**Your assignment**: With the line containing "SPEAKERS (146, 2518)" as the starting point, output the remaining lines of the data exactly as they are, through the last.

**Records contained in a dataset**:
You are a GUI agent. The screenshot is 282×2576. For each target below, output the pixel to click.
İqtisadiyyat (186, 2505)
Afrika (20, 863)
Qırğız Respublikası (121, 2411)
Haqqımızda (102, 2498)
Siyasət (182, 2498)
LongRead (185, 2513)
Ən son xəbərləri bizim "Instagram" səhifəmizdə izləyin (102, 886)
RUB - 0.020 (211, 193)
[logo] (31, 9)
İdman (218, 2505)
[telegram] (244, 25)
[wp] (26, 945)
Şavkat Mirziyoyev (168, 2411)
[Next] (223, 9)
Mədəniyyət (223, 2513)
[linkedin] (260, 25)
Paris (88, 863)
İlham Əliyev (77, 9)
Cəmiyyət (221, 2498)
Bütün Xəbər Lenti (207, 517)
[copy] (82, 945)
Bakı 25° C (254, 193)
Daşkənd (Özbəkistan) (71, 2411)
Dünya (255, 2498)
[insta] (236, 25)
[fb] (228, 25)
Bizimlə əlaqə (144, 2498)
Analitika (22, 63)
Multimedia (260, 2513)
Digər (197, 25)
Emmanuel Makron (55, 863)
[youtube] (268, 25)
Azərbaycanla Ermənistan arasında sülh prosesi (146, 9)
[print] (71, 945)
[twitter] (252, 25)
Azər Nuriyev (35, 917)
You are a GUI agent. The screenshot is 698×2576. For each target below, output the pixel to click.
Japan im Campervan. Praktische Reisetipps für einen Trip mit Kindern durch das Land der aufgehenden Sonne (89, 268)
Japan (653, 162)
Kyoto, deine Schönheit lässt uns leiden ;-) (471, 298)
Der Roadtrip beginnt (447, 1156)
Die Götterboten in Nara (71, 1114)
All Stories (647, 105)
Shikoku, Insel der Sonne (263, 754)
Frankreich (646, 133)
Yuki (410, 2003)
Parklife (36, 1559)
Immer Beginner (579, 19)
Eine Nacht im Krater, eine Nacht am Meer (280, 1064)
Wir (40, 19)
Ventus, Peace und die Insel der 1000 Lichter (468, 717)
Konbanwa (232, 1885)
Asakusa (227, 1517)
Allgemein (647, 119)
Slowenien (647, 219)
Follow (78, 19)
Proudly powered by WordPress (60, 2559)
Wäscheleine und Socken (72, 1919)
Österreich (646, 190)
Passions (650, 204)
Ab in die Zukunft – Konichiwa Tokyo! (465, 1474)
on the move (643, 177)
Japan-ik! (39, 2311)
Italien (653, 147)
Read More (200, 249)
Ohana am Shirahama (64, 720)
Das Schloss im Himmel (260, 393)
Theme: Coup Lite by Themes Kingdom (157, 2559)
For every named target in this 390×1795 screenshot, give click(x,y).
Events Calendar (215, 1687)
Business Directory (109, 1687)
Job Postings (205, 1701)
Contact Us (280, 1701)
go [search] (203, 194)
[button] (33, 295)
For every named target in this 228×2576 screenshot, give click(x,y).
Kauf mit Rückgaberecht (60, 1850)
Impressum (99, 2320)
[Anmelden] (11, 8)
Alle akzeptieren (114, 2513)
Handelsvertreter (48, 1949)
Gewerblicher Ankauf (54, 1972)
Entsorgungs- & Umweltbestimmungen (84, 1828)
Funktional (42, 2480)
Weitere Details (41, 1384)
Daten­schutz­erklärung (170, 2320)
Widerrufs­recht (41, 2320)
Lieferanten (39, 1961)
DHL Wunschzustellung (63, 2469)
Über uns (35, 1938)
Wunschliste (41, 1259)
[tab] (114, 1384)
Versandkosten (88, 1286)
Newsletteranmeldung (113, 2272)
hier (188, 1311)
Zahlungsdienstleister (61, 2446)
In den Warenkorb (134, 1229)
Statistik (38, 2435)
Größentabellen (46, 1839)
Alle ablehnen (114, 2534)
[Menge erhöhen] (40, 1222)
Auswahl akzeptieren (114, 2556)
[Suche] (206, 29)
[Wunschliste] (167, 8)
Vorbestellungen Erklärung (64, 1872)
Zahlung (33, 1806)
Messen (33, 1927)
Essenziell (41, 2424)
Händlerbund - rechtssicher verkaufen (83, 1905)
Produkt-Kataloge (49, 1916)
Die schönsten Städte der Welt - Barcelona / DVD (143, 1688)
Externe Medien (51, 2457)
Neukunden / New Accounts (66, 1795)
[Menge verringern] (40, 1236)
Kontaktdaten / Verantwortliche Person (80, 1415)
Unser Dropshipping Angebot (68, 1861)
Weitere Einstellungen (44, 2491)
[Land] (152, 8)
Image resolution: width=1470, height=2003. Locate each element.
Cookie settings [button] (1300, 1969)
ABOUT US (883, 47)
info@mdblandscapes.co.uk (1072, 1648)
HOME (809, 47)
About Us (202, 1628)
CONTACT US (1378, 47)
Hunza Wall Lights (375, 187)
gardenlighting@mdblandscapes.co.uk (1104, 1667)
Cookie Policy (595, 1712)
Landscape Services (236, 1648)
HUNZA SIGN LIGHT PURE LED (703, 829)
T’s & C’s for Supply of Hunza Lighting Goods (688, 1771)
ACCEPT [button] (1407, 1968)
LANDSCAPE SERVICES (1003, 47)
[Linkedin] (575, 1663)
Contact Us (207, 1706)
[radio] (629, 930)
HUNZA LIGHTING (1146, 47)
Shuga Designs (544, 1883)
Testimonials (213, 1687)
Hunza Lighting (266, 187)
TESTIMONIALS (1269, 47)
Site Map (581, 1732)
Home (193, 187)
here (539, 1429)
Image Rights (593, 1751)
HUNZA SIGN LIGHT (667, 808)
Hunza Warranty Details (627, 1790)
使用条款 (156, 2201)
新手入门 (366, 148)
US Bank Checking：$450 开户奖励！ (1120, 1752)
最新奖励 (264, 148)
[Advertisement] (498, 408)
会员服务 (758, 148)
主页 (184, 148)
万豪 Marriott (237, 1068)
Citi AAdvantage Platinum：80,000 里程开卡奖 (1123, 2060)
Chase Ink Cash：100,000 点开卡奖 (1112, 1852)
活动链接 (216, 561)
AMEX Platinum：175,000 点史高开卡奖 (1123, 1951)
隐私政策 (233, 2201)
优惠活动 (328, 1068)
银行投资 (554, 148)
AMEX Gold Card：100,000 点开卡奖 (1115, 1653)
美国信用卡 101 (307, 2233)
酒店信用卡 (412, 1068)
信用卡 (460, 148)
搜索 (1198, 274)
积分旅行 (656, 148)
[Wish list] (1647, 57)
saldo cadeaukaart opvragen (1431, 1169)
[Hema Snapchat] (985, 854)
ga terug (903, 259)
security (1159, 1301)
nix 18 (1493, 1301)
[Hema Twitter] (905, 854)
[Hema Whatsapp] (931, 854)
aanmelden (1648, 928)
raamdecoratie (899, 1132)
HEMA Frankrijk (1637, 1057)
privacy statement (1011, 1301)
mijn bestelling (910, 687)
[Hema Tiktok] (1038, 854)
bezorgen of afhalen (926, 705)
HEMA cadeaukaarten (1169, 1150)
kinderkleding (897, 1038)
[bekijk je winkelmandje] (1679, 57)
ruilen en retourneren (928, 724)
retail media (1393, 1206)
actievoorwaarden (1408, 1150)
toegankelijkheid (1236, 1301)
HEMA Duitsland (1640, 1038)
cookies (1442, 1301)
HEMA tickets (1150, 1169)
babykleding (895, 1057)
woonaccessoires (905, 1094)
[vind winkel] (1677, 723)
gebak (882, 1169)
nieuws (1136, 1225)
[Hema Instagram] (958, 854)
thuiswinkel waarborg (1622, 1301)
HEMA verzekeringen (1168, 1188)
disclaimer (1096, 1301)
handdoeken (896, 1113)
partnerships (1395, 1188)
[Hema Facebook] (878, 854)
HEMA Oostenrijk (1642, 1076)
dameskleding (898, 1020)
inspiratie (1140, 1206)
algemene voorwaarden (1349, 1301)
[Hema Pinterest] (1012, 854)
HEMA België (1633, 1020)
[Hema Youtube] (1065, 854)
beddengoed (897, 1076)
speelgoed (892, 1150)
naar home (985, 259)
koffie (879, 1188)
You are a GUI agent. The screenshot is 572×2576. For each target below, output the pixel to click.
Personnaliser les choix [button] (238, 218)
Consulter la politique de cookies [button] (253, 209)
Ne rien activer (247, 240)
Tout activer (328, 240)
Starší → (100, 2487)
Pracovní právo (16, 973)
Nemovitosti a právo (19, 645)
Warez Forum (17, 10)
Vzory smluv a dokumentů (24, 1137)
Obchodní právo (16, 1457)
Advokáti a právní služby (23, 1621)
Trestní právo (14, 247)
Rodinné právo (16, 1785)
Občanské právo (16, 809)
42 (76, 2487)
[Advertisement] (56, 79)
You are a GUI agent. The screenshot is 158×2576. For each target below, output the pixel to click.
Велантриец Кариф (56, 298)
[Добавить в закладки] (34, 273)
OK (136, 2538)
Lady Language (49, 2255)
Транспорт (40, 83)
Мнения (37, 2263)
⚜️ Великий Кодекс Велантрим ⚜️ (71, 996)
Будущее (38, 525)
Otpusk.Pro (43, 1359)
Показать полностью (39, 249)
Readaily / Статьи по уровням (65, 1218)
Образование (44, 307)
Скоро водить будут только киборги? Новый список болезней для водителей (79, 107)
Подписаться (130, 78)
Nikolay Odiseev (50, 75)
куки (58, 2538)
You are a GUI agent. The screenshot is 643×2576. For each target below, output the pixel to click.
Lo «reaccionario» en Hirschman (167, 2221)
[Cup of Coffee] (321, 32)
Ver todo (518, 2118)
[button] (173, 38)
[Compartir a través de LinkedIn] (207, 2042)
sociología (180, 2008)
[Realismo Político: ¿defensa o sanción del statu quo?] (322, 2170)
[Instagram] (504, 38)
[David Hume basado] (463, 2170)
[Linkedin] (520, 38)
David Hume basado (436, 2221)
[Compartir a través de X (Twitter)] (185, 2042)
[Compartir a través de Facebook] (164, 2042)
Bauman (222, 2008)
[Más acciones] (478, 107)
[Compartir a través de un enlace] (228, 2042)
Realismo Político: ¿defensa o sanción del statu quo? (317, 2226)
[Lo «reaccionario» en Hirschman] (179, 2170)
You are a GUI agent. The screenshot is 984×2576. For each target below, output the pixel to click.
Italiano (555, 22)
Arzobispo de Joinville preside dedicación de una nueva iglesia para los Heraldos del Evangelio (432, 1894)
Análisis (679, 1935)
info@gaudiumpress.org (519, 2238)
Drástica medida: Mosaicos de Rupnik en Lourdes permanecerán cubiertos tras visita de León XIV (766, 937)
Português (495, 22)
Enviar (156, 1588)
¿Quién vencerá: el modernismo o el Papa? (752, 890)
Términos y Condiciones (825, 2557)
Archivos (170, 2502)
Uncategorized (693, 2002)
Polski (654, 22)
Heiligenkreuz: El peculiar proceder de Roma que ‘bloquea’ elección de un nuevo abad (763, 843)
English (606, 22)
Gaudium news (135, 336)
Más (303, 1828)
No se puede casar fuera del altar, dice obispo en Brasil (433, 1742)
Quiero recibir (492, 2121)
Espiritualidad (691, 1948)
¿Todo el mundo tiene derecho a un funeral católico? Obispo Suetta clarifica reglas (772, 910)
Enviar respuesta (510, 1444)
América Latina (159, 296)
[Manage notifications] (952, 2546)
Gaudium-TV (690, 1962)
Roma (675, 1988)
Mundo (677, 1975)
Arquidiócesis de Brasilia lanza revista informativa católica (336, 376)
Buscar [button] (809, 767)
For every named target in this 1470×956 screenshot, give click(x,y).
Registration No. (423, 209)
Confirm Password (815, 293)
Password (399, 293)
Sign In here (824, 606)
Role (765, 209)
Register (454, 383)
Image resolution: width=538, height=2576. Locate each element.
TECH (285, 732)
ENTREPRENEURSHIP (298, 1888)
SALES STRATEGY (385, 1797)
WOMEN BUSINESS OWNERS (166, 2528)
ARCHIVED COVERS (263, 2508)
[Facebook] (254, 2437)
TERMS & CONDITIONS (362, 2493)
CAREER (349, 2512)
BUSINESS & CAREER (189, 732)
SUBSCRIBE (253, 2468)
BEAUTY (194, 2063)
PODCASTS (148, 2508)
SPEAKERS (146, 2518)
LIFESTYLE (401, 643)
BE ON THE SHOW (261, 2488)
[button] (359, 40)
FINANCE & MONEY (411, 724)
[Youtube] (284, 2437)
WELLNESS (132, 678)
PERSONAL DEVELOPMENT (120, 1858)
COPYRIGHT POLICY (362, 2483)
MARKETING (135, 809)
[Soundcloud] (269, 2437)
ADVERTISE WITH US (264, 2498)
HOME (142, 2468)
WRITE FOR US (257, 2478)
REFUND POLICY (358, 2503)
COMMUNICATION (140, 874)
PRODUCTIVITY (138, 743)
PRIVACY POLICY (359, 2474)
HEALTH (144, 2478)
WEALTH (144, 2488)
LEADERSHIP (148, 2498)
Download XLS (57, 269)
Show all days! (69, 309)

**Written response**:
SPEAKERS (146, 2518)
LIFESTYLE (401, 643)
BE ON THE SHOW (261, 2488)
[button] (359, 40)
FINANCE & MONEY (411, 724)
[Youtube] (284, 2437)
WELLNESS (132, 678)
PERSONAL DEVELOPMENT (120, 1858)
COPYRIGHT POLICY (362, 2483)
MARKETING (135, 809)
[Soundcloud] (269, 2437)
ADVERTISE WITH US (264, 2498)
HOME (142, 2468)
WRITE FOR US (257, 2478)
REFUND POLICY (358, 2503)
COMMUNICATION (140, 874)
PRODUCTIVITY (138, 743)
PRIVACY POLICY (359, 2474)
HEALTH (144, 2478)
WEALTH (144, 2488)
LEADERSHIP (148, 2498)
Download XLS (57, 269)
Show all days! (69, 309)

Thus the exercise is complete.